Si l’accent est mis sur le zéro émission et l’hydrogène vert, la combustion d’hydrogène dans un moteur thermique peut faire sens dans un certain nombre d’applications, en particulier pour la compétition automobile, le camion et même les bateaux.

Alors que Gaussin vient de faire rouler son camion hydrogène à pile à combustible sur les pistes d’Arabie Saoudite, on peut aussi brûler de l’hydrogène dans un moteur à combustion. Et il y a des projets pour développer ce type de motorisation sur le célèbre rallye-raid. Ainsi, le motoriste français Pipo Moteurs, qui s’est distingué en 2021 par son travail auprès de la Scuderia Cameron Glickenhaus en Hypercar aux 24 Heures du Mans (avec une 3e place), entend participer au Dakar en 2023 avec ce type de technologie.

« Le moteur à hydrogène, c’est la troisième génération de moteur après l’essence et le diesel au siècle dernier. Les pièces habituelles sont présentes mais tout est différent : la taille des turbos, la géométrie de cames, les rapports volumétriques », explique Frédéric Barozier, le directeur. Il y a un réel intérêt pour la technologie et c’est la raison pour laquelle ORECA Magny-Cours – un acteur majeur dans le domaine de la préparation moteur – a décidé de faire évoluer un de ses bancs d’essais. Dès la fin du premier trimestre, l’entreprise pourra ainsi répondre aux demandes de constructeurs, de promoteurs ou d’équipes privées qui souhaiteraient tester des moteurs à technologie hydrogène. ORECA dispose d’une machine BORGHI d’une capacité de 800 CH et 1000 N.m.

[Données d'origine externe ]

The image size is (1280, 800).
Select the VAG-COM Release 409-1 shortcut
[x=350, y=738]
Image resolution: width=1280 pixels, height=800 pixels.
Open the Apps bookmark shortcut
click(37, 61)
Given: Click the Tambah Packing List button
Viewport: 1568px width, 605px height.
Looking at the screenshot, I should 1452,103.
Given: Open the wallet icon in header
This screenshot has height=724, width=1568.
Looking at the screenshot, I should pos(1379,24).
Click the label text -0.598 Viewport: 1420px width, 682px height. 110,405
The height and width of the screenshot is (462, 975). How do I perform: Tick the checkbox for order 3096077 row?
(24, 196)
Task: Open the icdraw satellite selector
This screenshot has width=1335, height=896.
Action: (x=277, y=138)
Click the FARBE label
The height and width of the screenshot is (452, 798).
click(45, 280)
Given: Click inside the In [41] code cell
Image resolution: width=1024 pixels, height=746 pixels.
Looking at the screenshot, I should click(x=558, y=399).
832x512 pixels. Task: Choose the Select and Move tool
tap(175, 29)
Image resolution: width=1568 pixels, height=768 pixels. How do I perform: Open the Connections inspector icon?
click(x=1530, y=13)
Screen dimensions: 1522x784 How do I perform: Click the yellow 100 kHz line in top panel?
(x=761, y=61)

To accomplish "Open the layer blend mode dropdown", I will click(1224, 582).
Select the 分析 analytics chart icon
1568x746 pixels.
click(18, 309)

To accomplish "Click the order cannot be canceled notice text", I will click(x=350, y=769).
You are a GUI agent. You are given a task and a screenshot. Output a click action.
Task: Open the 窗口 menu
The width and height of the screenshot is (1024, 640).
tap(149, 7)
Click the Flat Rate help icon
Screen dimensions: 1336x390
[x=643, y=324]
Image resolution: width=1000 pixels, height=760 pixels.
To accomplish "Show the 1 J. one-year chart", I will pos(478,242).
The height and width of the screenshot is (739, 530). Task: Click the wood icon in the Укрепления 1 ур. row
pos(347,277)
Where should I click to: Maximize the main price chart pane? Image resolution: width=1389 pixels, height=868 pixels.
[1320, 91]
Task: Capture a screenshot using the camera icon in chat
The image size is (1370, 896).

« Grâce à une synergie entre nos outils d’analyse de combustion de dernière génération, notre Bureau d’Études et nos partenaires de simulation combustion, toute l’équipe est enthousiaste à l’idée de développer les moteurs de demain », commente Vincent Garreau, Directeur de Projet sur le site de Magny-Cours. Ce banc de test servira aussi aux équipes d’ORECA Magny-Cours, développant en parallèle une future motorisation à hydrogène qui pourra équiper les véhicules des concurrents du Dakar à partir de 2024. « Depuis toujours, la compétition constitue un formidable laboratoire de recherche. C’est dans cette optique et animé par l’envie d’être acteur du futur de tous qu’ORECA va s’investir dans ces nouvelles technologies qui propulseront les véhicules de demain », souligne Serge Meyer, Directeur d’ORECA Magny-Cours. Précisons qu’ORECA est membre du pôle Véhicule du Futur, qui a ouvert une antenne sur la technopole de Magny-Cours. Le pôle lui a d’ailleurs récemment accordé sa labellisation officielle.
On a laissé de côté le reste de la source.